When Worship and Praise is Shelved

Can Christians be honest in admitting that praise is absent?

Chris Tomlin sings a song that has grabbed the core of my heart. While the lyrics of “I Lift My Hands” speak of God’s love, mercy, & faithfulness, it is a repeated refrain within the song that seizes me. It’s not the talk of God as our strength or refuge or healer—which can be found in the song—but this:

I lift my hands to believe again.

What? Believe again? Could it possibly mean that we once believed and now –DOUBT? Did we once lift our hands in worship and glorious praise only to now stand with wilted head and dangling hands in our pain, doubt and disbelief?

Psalm 42, whether written by David or some other appointed author, echoes the honest cry of someone who was intimately familiar with a sovereign God. The Psalmist begins with what appears to be a great Psalm of adoring praise to God, “As the deer pants for the water brooks, so my soul pants for you, O God.” But this isn’t a prayer of praise. It is a cry of desperation. This is not, NOT a Psalm of joyful worship.

God is absent in his life. God is—at the very least—allowing a tremendous amount of pain in the author’s life. This isn’t the prayer of a joyous follower of God shouting out the celebrated attributes of God. Instead, it’s the agonizing tearful (vs. 3) howl of a man in agony. This is a man who can remember the seasons of the thrill of worship with other followers of God (vs. 4) but who now is only filled with despair (vs. 5).

In this Psalm, twice, we read these words “Hope in God, for I shall again praise Him.” He pens these words in verse 5 and again in verse 11. Yet, he is not done. He repeats it again in verse 5 of Psalm 43.

What do the words “I shall AGAIN praise Him” tell us? One thing it tells us is that we endure periods of life where praise is absent. There are seasons when we can’t lift our hands in worship. There are days, weeks, months and even years when the presence and glory of God is unfelt, unseen, unfindable.
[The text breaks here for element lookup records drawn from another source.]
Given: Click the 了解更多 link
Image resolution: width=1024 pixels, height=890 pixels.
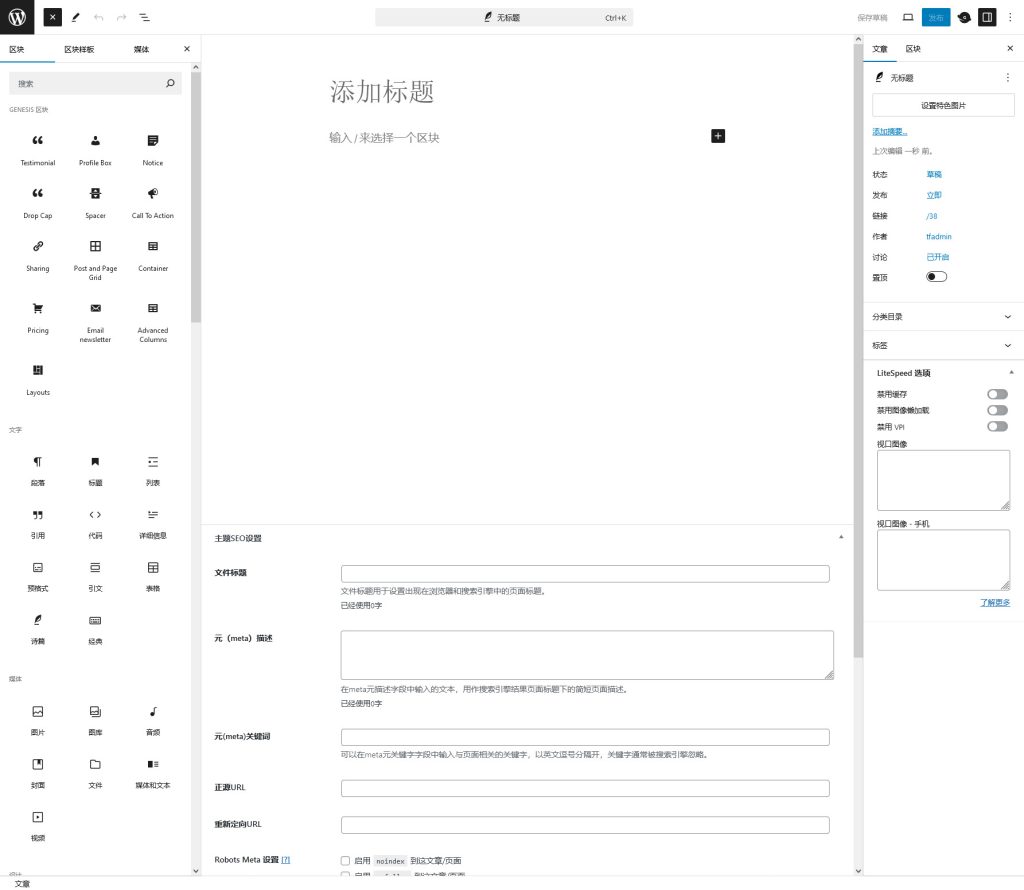Looking at the screenshot, I should click(994, 602).
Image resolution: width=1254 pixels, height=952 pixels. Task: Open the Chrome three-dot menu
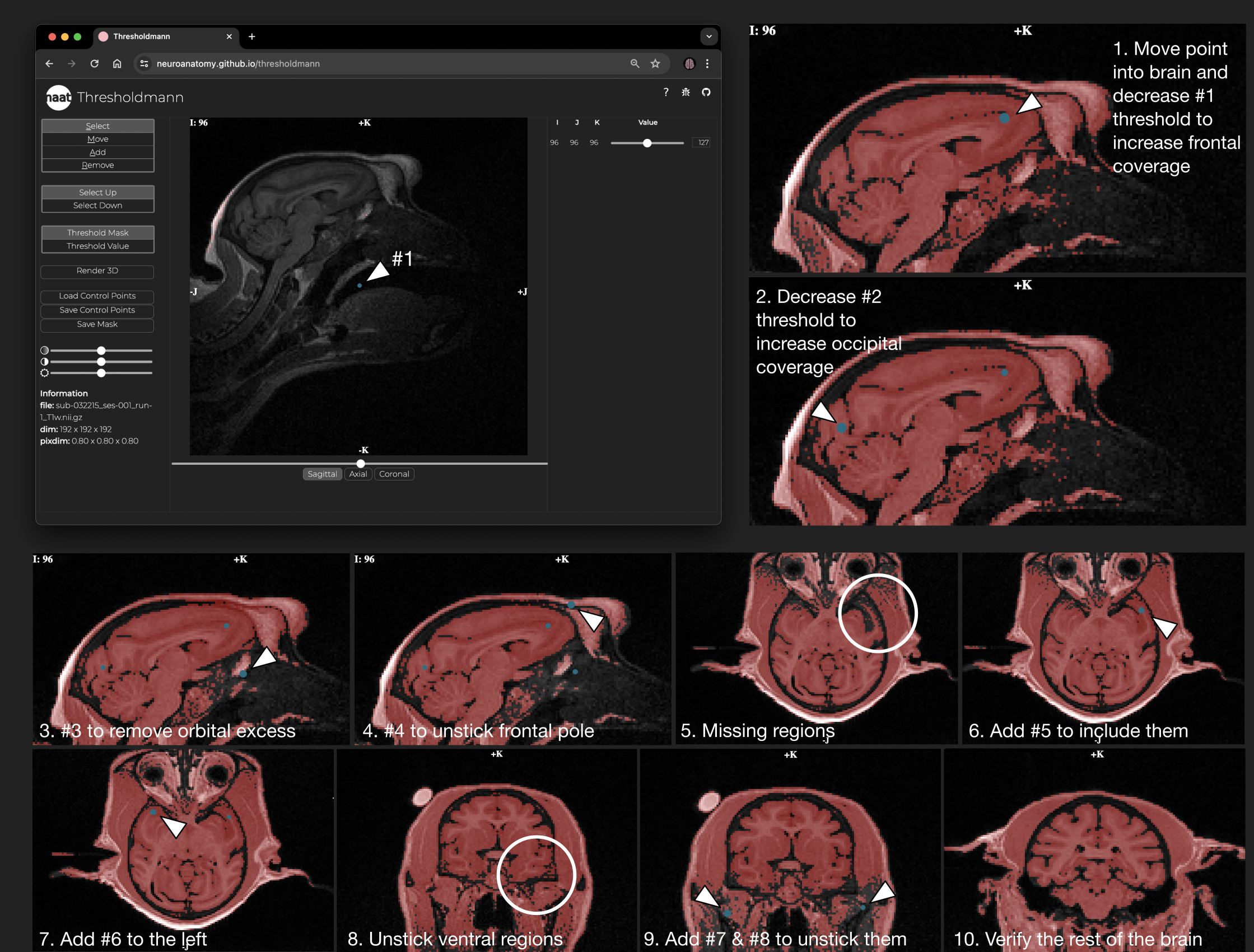[707, 63]
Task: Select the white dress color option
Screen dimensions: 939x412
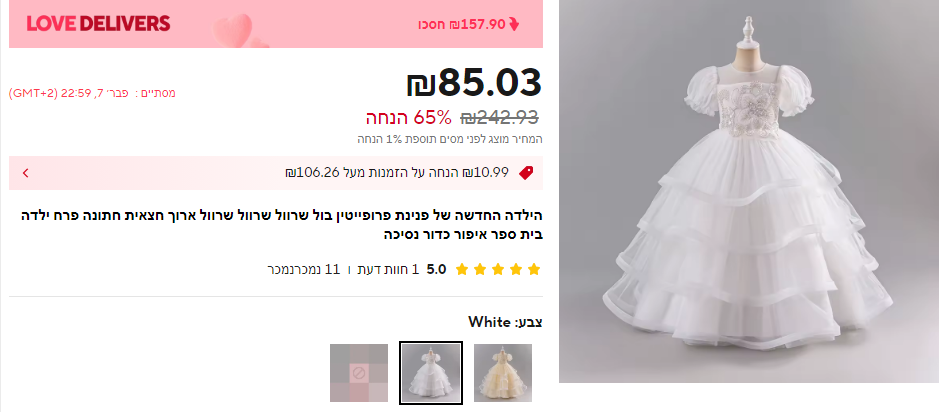Action: [x=431, y=372]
This is one reason why the Chris Tomlin song resonates with so many—it gives those of us dwelling in the midst of such agonizing periods of life, hope. We find comfort knowing genuine seekers of God, yes faithful Christians, experience long bouts of agonizing distance from God. Thankfully, Psalm 42 is a God-inspired passage affirming the need to speak honestly even when our pain results in periods of worship-less existence.

For those who don’t know this depth of pain—at least not yet—they must grasp how Psalm 42 is a loud affirmation of the need for us to empathetically come along side our sisters and brothers in Christ whose pain has stolen the ability to offer any form of open worship.

Whether it is “me” or “thee” may the words of Psalm 42 be ours: I SHALL again praise Him.